J'allais dire "juste ce qu'il me faut". T'as pas à être plus que ce que tu es déjà et tu n'as pas à me donner plus que ce tu ne me donnes déjà. On a jamais fonctionné comme ça toi et moi. Notre relation... Certes, on patauge un petit peu en ce moment, mais ce n'est pas une raison et ce n'est pas parce que c'est le cas que l'on doit trouver un coupable sinon quoi ? On se mets à insulter la vie et le coup du sort ? On traverse une mauvaise passe, mais ça arrive à tout le monde de traverser des mauvaises passes.

Soudain, je réalise qu'il me sourit. Le sourire de Basile il est spécial car autant certains ont les yeux qui s'illuminent quand il le font, autant Basile c'est tout son visage qui s'éclaire quand il le fait. Comme si tous ses traits se tiraient en arrière en même temps en harmonie. Il est incroyablement beau quand il le fait et il ne peut même pas le voir.

Quoi ? Qu'est-ce qu'il y a ? relancé-je en le voyant ainsi.

Rien... Mais tu viens de dire toi-même que "c'est juste une mauvaise passe".

Ah.

Parce que ça en est une, c'est vrai, affirmé-je.

C'est vrai, et pourtant il y a encore cinq minutes on aurait dit que tu t'en sentais responsable et que tu en portais toute la responsabilité.

Je me sens coupable quand tu me dis que tu ne te sens pas assez digne ou bon pour moi alors que tu es vraiment la meilleure chose qu'il me soit arrivée dans cette vie... même dans l'autre.

Et dans toutes celles à venir. Tu sais Gabriel, on ne peut pas savoir de quoi demain sera fait et on peut vite avoir l'impression de n'être qu'un minuscule grain de sable dans ce vaste monde, mais pour moi... Du moins, à mon sens, ce n'est pas parce que l'on se sent insignifiant qu'on l'est forcément, tu vois ce que je veux dire ? Tu comptes pour moi. Pour Cléo et Cléa. Pour les gens au village...Bon ok, tu comptes plus pour moi que pour tous les autres et je m'en fiche un peu d'eux, mais sache que si jamais tu as besoin... Ma main sera toujours tendue vers toi et tu pourras alors l'attraper à tout moment. Tu m'entends ? A tout moment.

C'est fou comme je peux être le gars le plus chanceux du monde d'avoir un copain comme toi !

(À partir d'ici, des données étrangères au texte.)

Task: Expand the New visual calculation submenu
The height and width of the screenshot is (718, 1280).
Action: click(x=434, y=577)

Je sais et c'est triste que tu ne t'en rendes compte que maintenant, me nargue-t-il.

Oh, mais je l'ai toujours su. C'est juste que... Oui, chaque jour un peu plus je tombe amoureux et je t'admire.

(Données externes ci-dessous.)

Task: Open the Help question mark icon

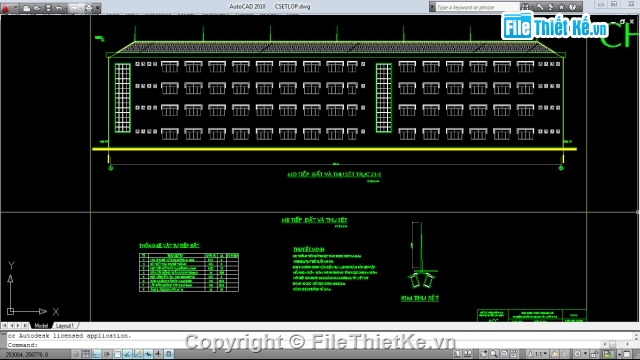Action: [573, 7]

J'admire tout ce qu'il est. Tout ce qu'il représente et quelque part, j'essaie de graver à jamais tous ses traits en moi. J'essaie tant bien que mal de garder ma propre version de Basile, dans un petit coin de ma tête car c'est la seule image dont j'ai besoin pour survivre en ce bas monde car Basile l'a dit : je suis un survivant.

Par conséquent, je me dois d'essayer.